EXTRACT TO READ >>

It will always happen, but if you remove the whey and dilute the whey that’s already in there, then the reaction occurs faster.

That’s usually twice but it’s all dependent on the time of year, how we feel about the milk. It’s what the cheesemaker has to be aware of, so if he thinks the milk is quite fatty and the whey is too rich and you see a lot of fat on the top of the milk, then you‘ll be looking at doing it three times. Very occasionally, we’ll release the whey four times.

6. Moulding the cheese

Miel Meyer
Meyer Gouda Cheese

By removing the whey, you end up with a lot of curds left over. We bunch that up into the cheese vat, and then we cut that into squares, and then we end up putting those square blocks into the round cheese moulds. So you’ve still got a lot of whey in that curd, which is quite solid –  you can hold it at that stage. And then we put lids on it and then put them into the presses.

Pressing is an important part of the process – it helps the moisture continue to be pressed out of the cheese. It helps form the shape of the cheese, and the pressing helps also develop a thin rind. So you can imagine if you’re pressing the curd that the outer edge is actually going to be pressed a lot more than the inner cheese. So you’re actually developing a rind, and that’s the first protective layer that the Gouda cheese gets.

7. Brining

Miel Meyer
Meyer Gouda Cheese

Cheese is a way of preserving milk. Brining is another part of that process – getting the salt onboard the cheese. Some people would put salt directly into the cheese vat. The way we do it is brining. Brining is, once the cheese has been pressed and moulded, we take the cheeses, put them into the brine racks and lower them into the brine.

The brine is saturated with salt, and the cheese will take up a certain amount of salt until it’s full. We give it about 3–4 days depending on the type of cheese. It’s definitely really crucial for the preserving of cheese but it also adds to that flavour.

The salt also helps develop a bit of a rind. The salt is more concentrated on the outer edge of the cheese than it is in the centre, and again that’s another barrier of protection on the Gouda cheese.

8. Coating and maturing

Miel Meyer
Meyer Gouda Cheese

Coating is the protection of the cheese. It’s semi-permeable, so moisture can still leave the cheese and the cheese can breathe, as it were, and so the maturing process can continue. Maturing of the cheese is just leaving the cheese on a shelf and letting it age, developing those flavours, giving the time for the curds to knit together in the cheese. The bacteria can still grow inside the cheese, moisture is still released and then the flavours concentrate. If you mature it for a long time, you get a stronger flavour.

ACTIVITIES >>
(1) According to the cheesemaking passage, how long are the cheeses kept in the brine?
(2) Copy from the cheesemaking passage, starting at the words "The brine is" and stopping after the words "to that flavour.".
(3) Write what comes next in the cheesemaking passage, picking up after its final sentence.
The saved entries have nothing to do with this work.

[Saved entries]

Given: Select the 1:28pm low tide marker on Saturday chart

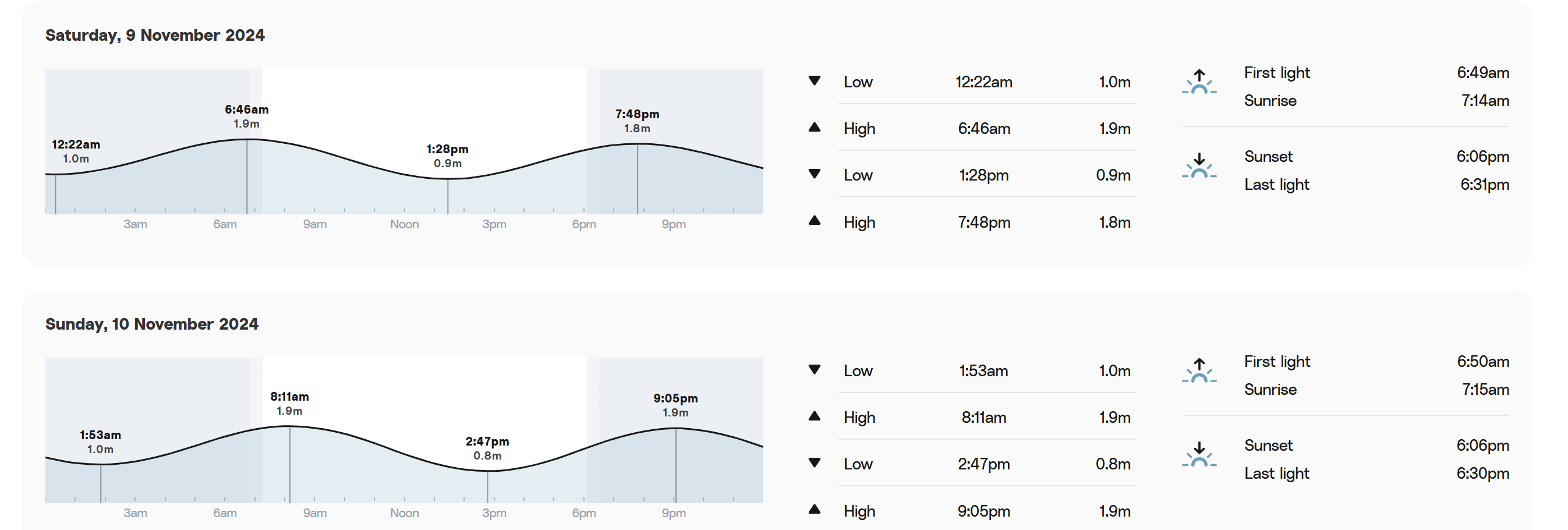Looking at the screenshot, I should [x=447, y=156].
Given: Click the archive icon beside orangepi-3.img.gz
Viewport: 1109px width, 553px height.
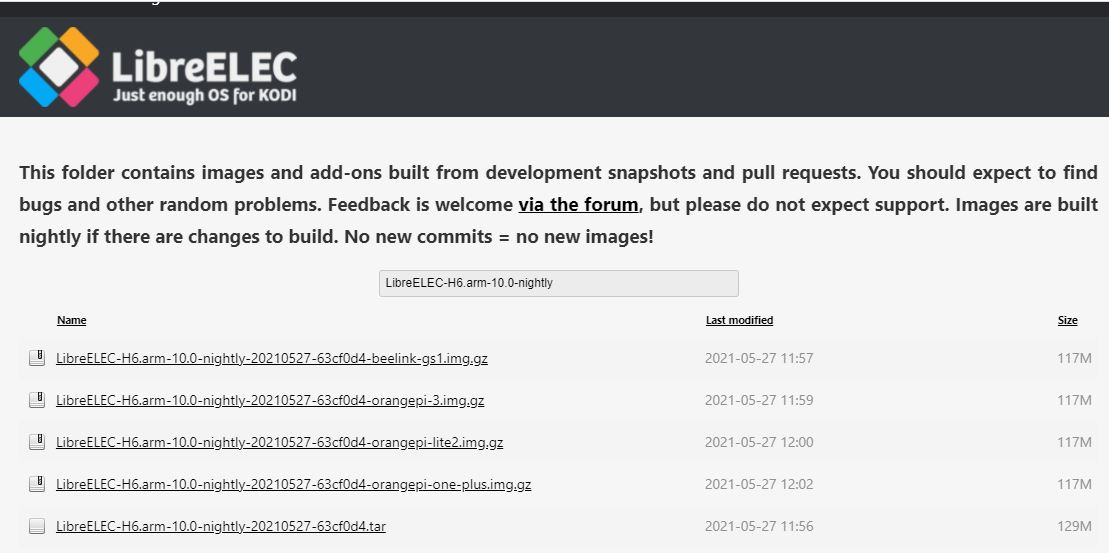Looking at the screenshot, I should coord(37,400).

ANSWERS TO THE EXERCISE >>
(1) About 3–4 days, depending on the type of cheese.

(2)
The brine is saturated with salt, and the cheese will take up a certain amount of salt until it’s full. We give it about 3–4 days depending on the type of cheese. It’s definitely really crucial for the preserving of cheese but it also adds to that flavour.

(3)
Between 16 and 18 degrees is what we feel the best temperature for the maturing process. Humidity is about 80%. The humidity dictates the rate at which moisture is released. If the humidity is too low, moisture’s going to come out too quickly– too high, and it’s not going to come out at all.

The turning of the cheese is very important. If you’ve got a cheese sitting there, the under layer still wants to release moisture but obviously it’s sitting on something so it can’t do it effectively. If you flip the cheese every day, then both sides have just as much chance to release the moisture. You end up with a good full-bodied flavour throughout the cheese.

9. Packaging and storage

Miel Meyer
Meyer Gouda Cheese

Once the cheese is mature, we want to stop it from maturing any further, so we package it, vacuum pack it, remove the oxygen – so oxygen is one of those things that help the maturing process – remove it from those elements and then put it into a 4 degrees chiller, and that stops the bacteria from working. It doesn’t kill them, but the 4 degrees sort of stops everything.

Traditionally, packing of cheese would have been cheese coat and that’s it. Nowadays, we’ve got supermarkets, we’ve got delis, everyone wants a nicely presented cheese or a prepackaged cheese, so we do everything from whole wheels right through to 150 gram prepacked pieces, with plastic stickers on it, best before labels, and that’s all part of the food chain in the supermarket industry.